Я видел Юрия Алексеевича несколько раз. Сразу после полета и потом. Он дружил с моим отцом, иногда прилетал к нему поохотиться и порыбачить, а заодно и просто выпить.
В 1961-м это был веселый и очень подвижный человек. Но с каждым годом улыбка его становилась все грустнее. Лицо расплывалось. На брови появился шрам. Глаза тускнели. Он не хотел быть символом – он был летчиком. И не более того.
Однажды на рыбалке мы с мальчишками состязались в нырянии на дальность.
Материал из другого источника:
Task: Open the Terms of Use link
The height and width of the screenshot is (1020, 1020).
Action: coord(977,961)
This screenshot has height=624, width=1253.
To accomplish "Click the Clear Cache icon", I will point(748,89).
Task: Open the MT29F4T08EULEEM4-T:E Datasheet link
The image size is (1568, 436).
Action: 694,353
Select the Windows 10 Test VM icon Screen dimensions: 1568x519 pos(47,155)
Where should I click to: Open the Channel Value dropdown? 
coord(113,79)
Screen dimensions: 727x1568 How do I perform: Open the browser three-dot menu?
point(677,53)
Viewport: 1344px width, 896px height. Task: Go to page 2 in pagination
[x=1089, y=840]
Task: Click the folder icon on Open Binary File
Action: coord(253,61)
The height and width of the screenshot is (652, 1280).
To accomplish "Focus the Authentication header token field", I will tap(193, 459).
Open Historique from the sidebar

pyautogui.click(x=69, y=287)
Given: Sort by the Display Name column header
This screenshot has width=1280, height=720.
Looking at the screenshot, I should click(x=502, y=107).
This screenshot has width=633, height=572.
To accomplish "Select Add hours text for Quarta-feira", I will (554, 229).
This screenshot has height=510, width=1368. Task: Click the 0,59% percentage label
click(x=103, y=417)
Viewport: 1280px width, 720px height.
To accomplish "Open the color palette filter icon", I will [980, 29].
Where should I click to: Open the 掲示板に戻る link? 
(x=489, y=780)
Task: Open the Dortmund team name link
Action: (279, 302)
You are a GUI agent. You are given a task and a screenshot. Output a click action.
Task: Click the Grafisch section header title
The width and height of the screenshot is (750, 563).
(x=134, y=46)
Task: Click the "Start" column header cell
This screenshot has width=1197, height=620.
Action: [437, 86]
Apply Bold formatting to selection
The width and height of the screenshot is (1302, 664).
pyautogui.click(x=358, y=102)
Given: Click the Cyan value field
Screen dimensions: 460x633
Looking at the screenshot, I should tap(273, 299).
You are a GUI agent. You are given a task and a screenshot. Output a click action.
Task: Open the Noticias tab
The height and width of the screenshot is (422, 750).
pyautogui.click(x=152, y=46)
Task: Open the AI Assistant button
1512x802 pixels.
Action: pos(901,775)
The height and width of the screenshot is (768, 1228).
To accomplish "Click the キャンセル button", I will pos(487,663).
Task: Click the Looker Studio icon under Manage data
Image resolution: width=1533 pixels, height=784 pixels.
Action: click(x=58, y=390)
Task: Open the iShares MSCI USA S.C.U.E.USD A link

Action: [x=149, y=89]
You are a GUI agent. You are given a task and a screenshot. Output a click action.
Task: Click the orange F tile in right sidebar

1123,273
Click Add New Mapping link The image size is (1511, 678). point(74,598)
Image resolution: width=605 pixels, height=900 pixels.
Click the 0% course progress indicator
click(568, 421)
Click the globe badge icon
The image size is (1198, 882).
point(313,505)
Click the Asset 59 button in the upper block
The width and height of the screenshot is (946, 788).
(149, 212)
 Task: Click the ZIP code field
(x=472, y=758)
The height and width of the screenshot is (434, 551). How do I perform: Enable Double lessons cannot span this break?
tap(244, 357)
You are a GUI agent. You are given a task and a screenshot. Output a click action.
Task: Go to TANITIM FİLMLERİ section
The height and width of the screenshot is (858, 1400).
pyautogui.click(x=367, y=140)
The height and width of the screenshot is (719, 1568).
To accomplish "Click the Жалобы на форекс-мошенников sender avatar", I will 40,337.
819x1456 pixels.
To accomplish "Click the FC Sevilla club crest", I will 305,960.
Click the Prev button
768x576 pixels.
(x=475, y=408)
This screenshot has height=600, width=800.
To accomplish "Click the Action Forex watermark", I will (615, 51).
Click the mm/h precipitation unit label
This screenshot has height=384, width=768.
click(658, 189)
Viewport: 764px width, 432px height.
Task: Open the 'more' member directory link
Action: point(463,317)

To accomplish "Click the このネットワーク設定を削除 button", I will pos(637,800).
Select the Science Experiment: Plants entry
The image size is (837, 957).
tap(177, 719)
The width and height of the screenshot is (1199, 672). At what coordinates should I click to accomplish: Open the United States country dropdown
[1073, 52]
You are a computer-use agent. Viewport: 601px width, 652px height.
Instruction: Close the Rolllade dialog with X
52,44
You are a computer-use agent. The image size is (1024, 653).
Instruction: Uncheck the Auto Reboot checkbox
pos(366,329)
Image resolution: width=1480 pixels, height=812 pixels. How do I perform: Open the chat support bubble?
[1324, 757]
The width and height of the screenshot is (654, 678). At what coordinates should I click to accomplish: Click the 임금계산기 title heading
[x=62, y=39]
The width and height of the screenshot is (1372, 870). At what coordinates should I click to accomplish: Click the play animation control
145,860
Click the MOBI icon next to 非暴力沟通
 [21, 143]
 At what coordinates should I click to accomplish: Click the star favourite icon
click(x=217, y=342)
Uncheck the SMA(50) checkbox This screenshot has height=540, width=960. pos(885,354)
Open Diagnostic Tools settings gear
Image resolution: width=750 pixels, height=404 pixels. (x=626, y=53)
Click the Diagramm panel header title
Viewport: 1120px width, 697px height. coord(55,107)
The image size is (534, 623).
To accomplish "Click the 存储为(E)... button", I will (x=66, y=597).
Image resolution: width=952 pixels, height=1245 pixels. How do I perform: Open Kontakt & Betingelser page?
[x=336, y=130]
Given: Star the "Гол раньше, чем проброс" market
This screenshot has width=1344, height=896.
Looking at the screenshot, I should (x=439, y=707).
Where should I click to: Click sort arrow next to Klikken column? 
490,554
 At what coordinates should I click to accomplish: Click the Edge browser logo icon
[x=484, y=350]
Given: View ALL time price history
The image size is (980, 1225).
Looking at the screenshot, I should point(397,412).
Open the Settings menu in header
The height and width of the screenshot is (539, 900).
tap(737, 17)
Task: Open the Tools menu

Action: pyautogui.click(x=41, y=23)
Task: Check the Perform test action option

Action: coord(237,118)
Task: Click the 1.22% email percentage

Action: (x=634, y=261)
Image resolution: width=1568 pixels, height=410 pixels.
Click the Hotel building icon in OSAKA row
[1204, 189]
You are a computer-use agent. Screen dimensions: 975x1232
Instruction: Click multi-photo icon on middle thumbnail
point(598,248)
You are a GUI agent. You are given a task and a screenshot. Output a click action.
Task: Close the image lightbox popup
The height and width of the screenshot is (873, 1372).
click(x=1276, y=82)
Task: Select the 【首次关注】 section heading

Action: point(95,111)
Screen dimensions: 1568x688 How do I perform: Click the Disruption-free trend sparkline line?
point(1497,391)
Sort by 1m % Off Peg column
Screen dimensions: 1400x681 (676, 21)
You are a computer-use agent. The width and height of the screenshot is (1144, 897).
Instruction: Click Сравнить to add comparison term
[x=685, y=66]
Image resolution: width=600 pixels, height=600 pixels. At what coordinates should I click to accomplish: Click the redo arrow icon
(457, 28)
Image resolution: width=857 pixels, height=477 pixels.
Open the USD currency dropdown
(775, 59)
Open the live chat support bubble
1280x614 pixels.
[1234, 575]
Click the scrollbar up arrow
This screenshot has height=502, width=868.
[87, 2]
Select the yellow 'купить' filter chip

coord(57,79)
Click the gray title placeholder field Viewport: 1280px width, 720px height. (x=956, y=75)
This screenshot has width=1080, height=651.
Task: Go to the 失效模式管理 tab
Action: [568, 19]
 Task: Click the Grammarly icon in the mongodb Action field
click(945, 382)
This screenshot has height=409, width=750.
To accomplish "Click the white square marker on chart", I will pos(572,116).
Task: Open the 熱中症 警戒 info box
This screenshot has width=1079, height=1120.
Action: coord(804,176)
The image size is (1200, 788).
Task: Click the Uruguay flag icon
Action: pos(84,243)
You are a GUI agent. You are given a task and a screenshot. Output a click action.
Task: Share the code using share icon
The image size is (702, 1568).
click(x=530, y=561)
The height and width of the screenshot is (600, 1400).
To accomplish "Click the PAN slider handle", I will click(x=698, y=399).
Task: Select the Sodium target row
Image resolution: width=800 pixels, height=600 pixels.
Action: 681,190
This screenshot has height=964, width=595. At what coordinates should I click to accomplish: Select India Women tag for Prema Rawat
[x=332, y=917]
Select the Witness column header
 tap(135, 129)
Отец и Гагарин сидели на берегу. Между ними – «Столичная» и уха. Вдруг Гагарин поднялся и сказал:
– Давайте я нырну тоже.
Ребячье соревнование тут же приобрело мировой уровень: с нами, пацанами, состязается первый космонавт Земли. Но отец запротестовал:
– Ты что, Юра, брось, пускай сами ныряют!
Но Гагарин уперся. И несмотря на отчаянные протесты охраны, нырнул сам. Прошла минута, другая… Стало очень тихо. Вскоре заволновалась, затопала ногами охрана, проклиная наши дурные головы.
Совершенно бледный отец стоял на берегу, всматриваясь в мутную воду. Сейчас я совершенно отчетливо испытываю все его чувства, которые он пережил в ту страшную минуту.
И тут Юра появился.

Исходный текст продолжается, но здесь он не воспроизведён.